1) Kitaplarında uzman olan kişiler

(Ali İmran 110)

Şeref Aziz Taha ve Kemal Çelik Meali:

Siz, diğer insanlara örnek olacak, iyiliği emreden, kötülüğü engelleyen ve Allah'a inanan hayırlı bir toplumsunuz. Eğer Kitap Ehli de iman etmiş olsaydı kendileri için daha iyi olurdu. İçlerinde iman edenler olmasına rağmen çoğu yoldan çıkmıştır.

(Ali İmran 110)

Şaban Piriş Meali:

Siz, insanlar için çıkarılmış en hayırlı ümmetsiniz. İyiliği emreder, kötülüğü yasaklarsınız. Allah'a iman edersiniz. Kitap ehli de iman etseydi kendileri için iyi olurdu. Onlardan mümin olanlar vardır. Fakat çoğunluğu fasıktır.

(Ali İmran 110)

Talat Koçyiğit Meali:

Siz, insanların (iyiliği) için çıkarılmış en hayırlı ümmetsiniz. İyiliği emreder, kötülükten nehyedersiniz; Allah'a da iman edersiniz.
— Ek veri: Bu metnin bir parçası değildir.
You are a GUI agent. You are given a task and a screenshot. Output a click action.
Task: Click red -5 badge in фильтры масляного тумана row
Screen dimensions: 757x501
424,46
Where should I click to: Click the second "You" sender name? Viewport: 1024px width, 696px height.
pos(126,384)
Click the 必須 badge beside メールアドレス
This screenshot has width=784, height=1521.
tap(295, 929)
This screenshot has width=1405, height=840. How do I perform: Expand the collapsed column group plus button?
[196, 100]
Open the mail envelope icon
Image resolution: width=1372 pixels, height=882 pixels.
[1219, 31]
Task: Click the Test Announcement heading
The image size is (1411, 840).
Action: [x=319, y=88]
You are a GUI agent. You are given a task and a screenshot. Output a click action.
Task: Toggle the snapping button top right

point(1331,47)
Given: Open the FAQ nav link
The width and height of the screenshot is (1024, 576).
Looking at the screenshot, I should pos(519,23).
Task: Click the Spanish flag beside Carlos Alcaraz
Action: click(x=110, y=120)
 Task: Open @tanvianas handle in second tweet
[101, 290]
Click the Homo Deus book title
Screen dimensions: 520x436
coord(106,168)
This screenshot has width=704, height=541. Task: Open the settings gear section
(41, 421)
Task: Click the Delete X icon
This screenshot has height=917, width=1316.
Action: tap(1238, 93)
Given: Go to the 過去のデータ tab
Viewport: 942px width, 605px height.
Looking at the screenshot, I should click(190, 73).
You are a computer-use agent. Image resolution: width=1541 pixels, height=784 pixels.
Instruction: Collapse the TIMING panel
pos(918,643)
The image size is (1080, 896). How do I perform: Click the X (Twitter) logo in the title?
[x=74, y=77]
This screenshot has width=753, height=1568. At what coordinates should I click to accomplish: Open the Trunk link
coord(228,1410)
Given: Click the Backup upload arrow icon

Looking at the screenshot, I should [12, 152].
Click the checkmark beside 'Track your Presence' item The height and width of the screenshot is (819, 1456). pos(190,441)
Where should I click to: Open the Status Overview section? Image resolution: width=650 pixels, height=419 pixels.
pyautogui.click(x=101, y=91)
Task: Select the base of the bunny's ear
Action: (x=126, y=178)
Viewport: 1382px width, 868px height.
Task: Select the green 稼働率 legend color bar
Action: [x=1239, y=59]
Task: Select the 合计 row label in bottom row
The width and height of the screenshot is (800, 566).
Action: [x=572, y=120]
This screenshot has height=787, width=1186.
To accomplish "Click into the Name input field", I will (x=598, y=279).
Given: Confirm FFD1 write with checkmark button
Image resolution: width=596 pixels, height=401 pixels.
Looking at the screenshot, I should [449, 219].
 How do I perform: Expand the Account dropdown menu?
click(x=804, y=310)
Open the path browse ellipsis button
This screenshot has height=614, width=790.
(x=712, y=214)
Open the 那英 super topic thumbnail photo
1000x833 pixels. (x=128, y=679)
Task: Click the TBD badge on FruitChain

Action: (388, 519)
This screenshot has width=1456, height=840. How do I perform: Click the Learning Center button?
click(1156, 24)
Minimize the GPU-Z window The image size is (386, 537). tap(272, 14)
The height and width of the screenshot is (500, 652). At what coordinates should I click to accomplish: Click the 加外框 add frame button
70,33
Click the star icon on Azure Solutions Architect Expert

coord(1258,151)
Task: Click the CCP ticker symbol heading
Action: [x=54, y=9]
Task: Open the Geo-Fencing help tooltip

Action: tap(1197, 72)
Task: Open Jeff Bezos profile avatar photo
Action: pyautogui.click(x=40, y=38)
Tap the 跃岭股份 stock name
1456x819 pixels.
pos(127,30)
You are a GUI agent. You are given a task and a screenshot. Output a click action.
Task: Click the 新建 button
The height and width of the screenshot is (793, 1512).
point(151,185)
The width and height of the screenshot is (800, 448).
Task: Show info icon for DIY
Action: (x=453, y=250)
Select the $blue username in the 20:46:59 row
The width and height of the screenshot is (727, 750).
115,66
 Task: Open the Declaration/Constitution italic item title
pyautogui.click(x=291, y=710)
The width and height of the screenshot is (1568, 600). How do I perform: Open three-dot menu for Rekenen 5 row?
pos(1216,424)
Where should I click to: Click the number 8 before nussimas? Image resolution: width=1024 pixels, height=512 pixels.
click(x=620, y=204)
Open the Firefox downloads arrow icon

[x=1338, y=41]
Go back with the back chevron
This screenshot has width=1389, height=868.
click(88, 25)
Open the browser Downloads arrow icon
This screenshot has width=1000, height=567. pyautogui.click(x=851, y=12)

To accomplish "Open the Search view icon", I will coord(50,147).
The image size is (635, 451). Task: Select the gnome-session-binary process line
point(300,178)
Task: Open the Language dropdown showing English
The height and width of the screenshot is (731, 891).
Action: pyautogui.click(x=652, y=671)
Kitap ehli de iman etseydi, kendileri için daha hayırlı olurdu. Gerçi onlardan iman edenler de vardır; fakat çoğu fasıktırlar.

(Ali İmran 110)

Tefhimul Kuran Meali:

Siz, insanlar için çıkarılmış hayırlı bir ümmetsiniz; maruf (iyi ve İslâm'a uygun) olanı emreder, münker olandan sakındırır ve Allah'a iman edersiniz. Kitap Ehli de inanmış olsaydı, elbette kendileri için hayırlı olurdu. İçlerinden iman edenler vardır, fakat çoğunluğu fıska sapanlardır.

(Ali İmran 110)

Ümit Şimşek Meali:

Siz insanlar için çıkarılmış en hayırlı ümmet oldunuz.(20) İyiliği teşvik eder, kötülükten sakındırır, Allah'a hakkıyla iman edersiniz. Eğer Kitap Ehli de iman etseydi, onlar için hayırlı olurdu. Gerçi onlardan mü'minler de vardır; fakat çoğu yoldan çıkmış kimselerdir.*

(Ali İmran 110)

Yaşar Nuri Öztürk Meali

Siz, insanlar için çıkarılmış en hayırlı ümmetsiniz: İyilik ve güzelliği belirlenmiş olana özendirirsiniz, kötülük ve çirkinliği belirlenmiş olandan sakındırırsınız, Allah'a iman edersiniz. Ehlikitap da iman etseydi, kendileri için, elbette hayırlı olurdu. İçlerinde müminler vardır ama onların çoğu sapıkların ta kendileridir.